Abriss-Stopp Jahnstadion: Bausenator will nachbessern
Denn bis zum Start der Brutsaison müssen alle Bedenken ausgeräumt sein. Ist das nicht der Fall, dürfen bis Anfang Oktober 2025, solange dauert die Schonzeit für Brutvögel, keine Abrissarbeiten erfolgen. Der Stadion-Neubau, der dann beginnen sollte, würde sich weiter verzögern.
Daher ist es auch nicht dienlich, wenn die Verwaltung des Bausenators gegen den Abriss-Stopp vor dem Oberverwaltungsgericht Berlin-Brandenburg in Berufung geht. Das Verfahren würde viel Zeit kosten, die Gaebler nicht hat. Und so wie es aussieht, wird er offenbar auch auf juristische Mittel verzichten.
„Wir werden die kommenden 14 Tage nutzen, um Art und den Umfang der Ausgleichs- und Ersatzmaßnahmen für den Haussperling zu überarbeiten und damit die vom Gericht geäußerten Zweifel auszuräumen“, sagt ein Behördensprecher dem KURIER. „Wir greifen die Hinweise des Gerichtes auf und werden verbesserte Maßnahmen für den Haussperling umsetzen.“
Der Sprecher erklärt, dass sich die Bauverwaltung über die Artenschutzmaßnahmen für die Spatzen bereits vor dem Abrissbeginn mit der Unteren Naturschutzbehörde des Bezirks Pankow abgestimmt hatte. Demnach wurden für das Tribünengebäude, an dem vier Niststätten für Spatzen bestehen, als Ausgleichs- und Ersatzmaßnahmen bereits acht Nistkästen angebracht.

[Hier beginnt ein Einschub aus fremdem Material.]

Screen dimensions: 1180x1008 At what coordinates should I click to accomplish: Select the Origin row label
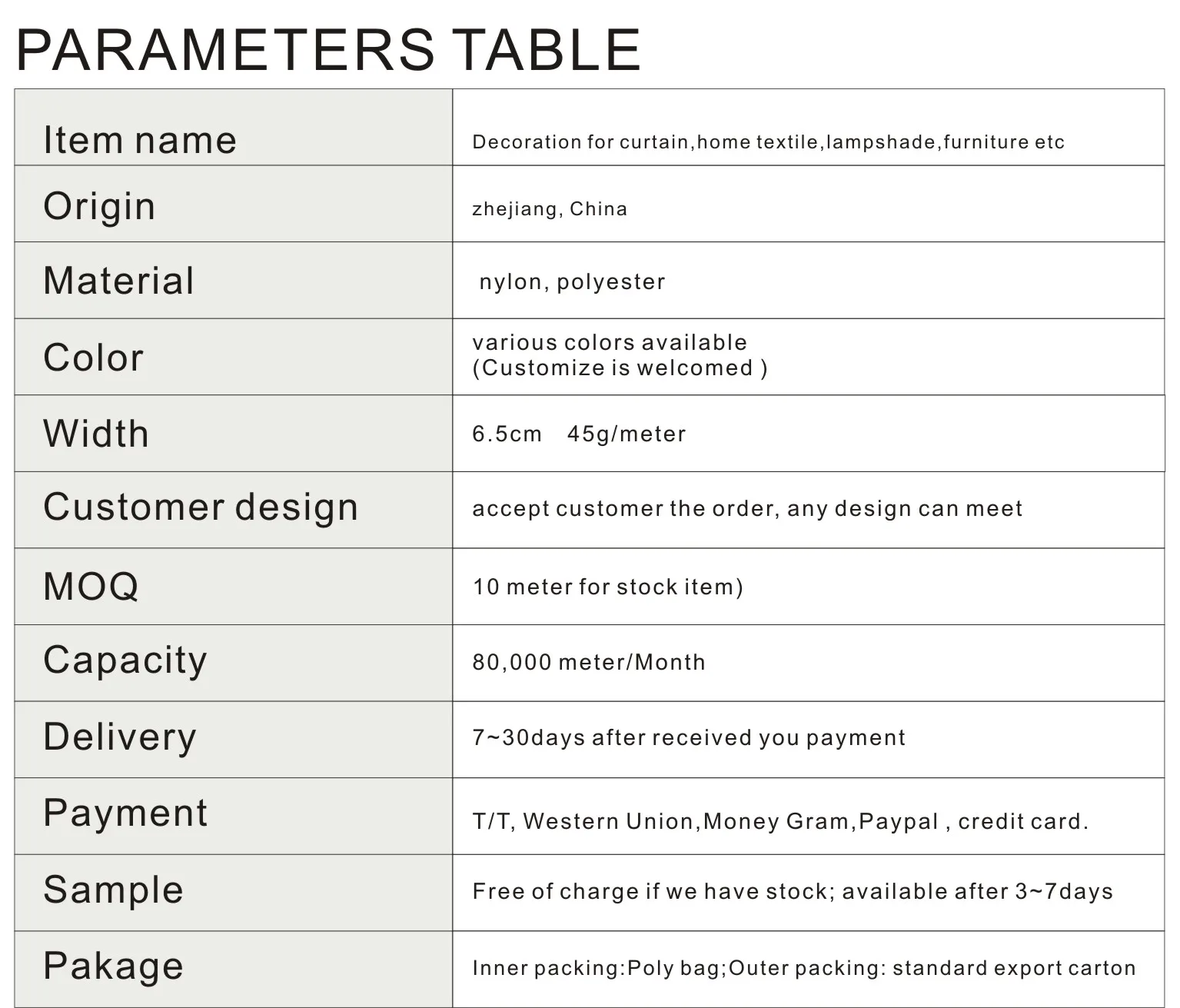pos(99,206)
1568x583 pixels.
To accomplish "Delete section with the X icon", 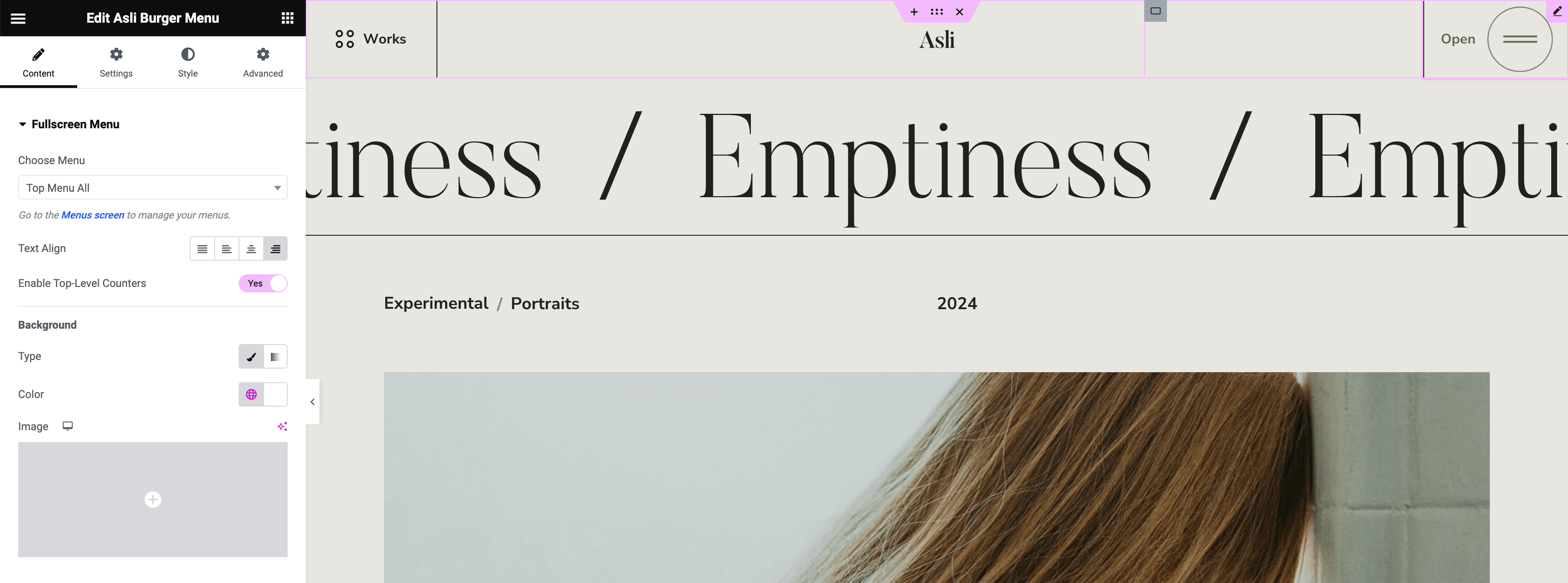I will 959,11.
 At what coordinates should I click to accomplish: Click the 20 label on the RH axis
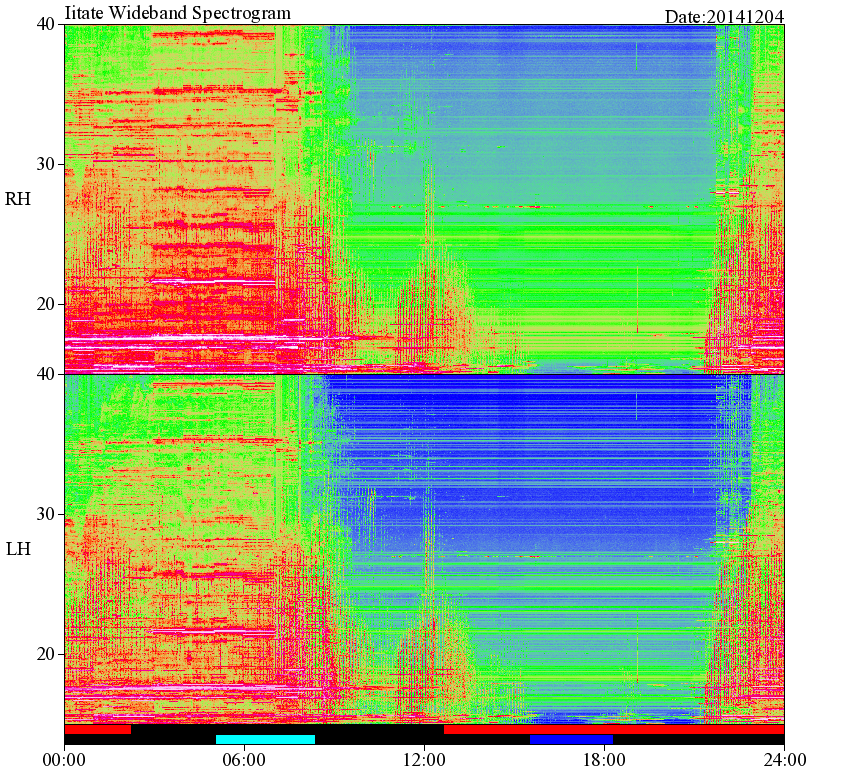47,304
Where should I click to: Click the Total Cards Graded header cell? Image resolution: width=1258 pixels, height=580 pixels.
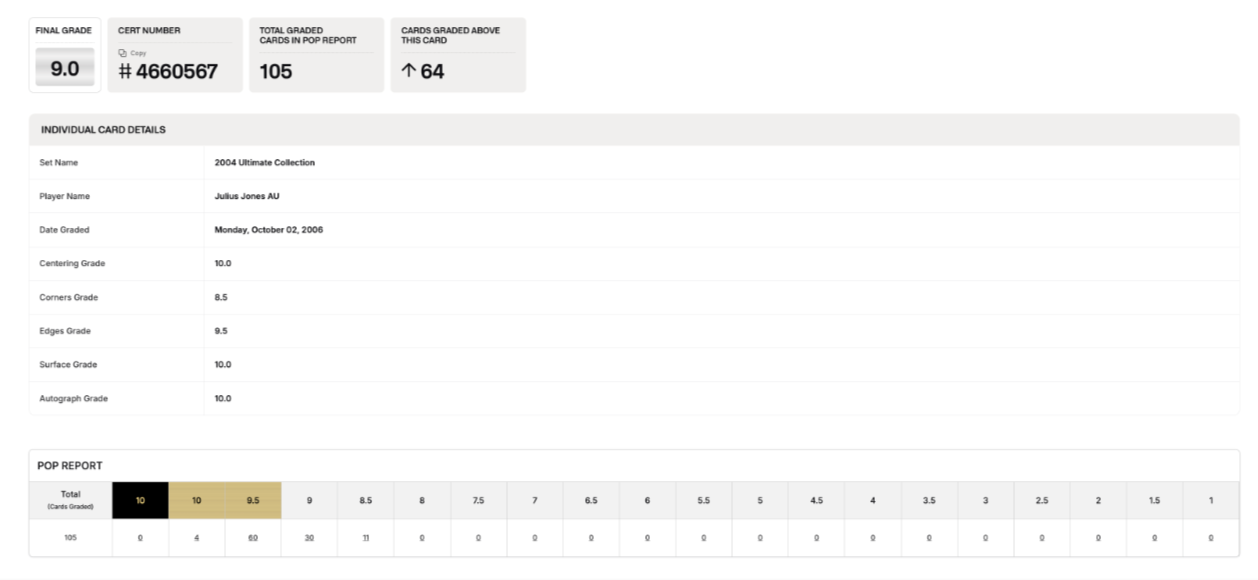coord(70,500)
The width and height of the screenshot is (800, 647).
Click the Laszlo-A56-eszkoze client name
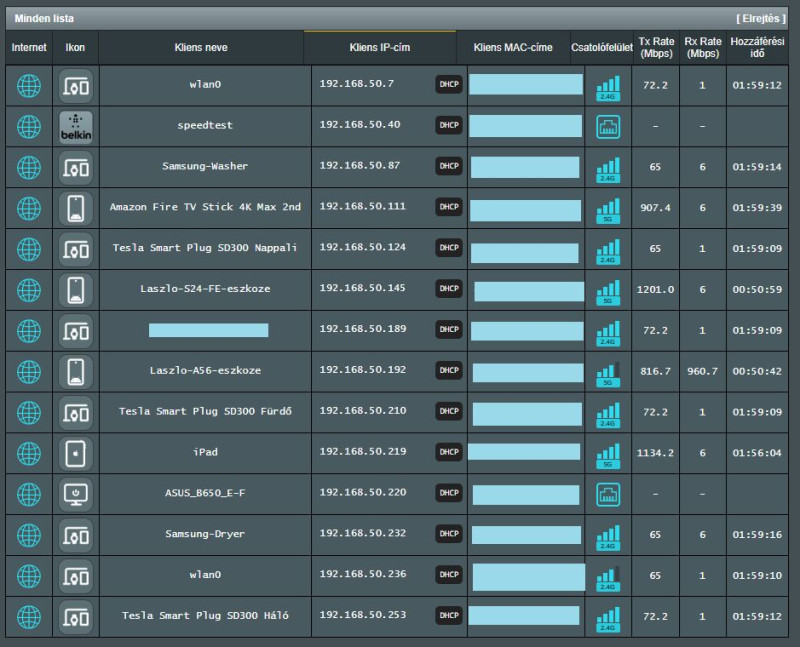(x=205, y=371)
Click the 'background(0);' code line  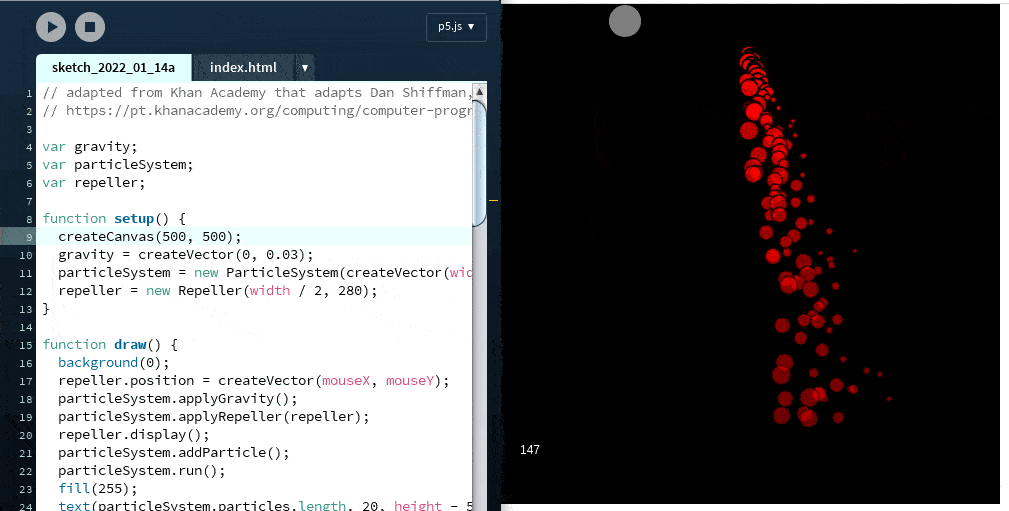point(114,362)
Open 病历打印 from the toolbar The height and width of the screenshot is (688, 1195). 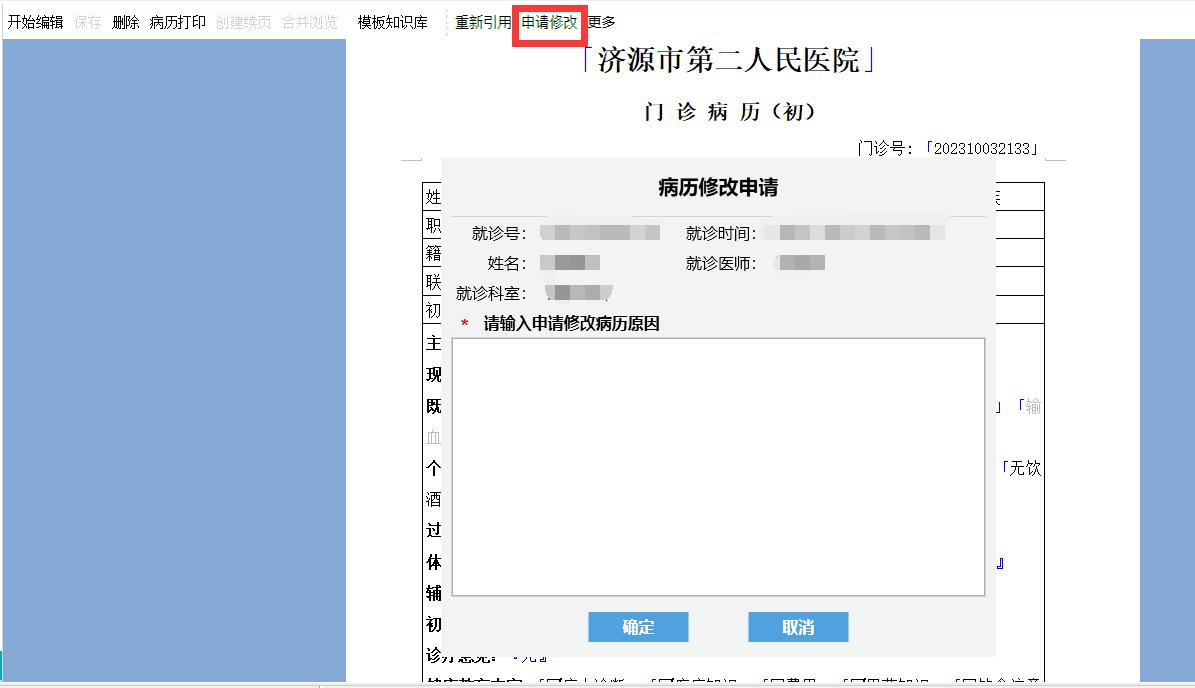(178, 22)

„Weitere Maßnahmen sollten noch vor Beginn der Brut- und Setzzeit umgesetzt werden. Im Zuge der weiteren Abrissmaßnahmen sollten sogenannte ‚Spatzentürme‘ die bereits angebrachten Nistkästen ergänzen und teilweise ersetzen“, sagt der Sprecher. Doch dann kam der Eilantrag und der Abriss-Stopp.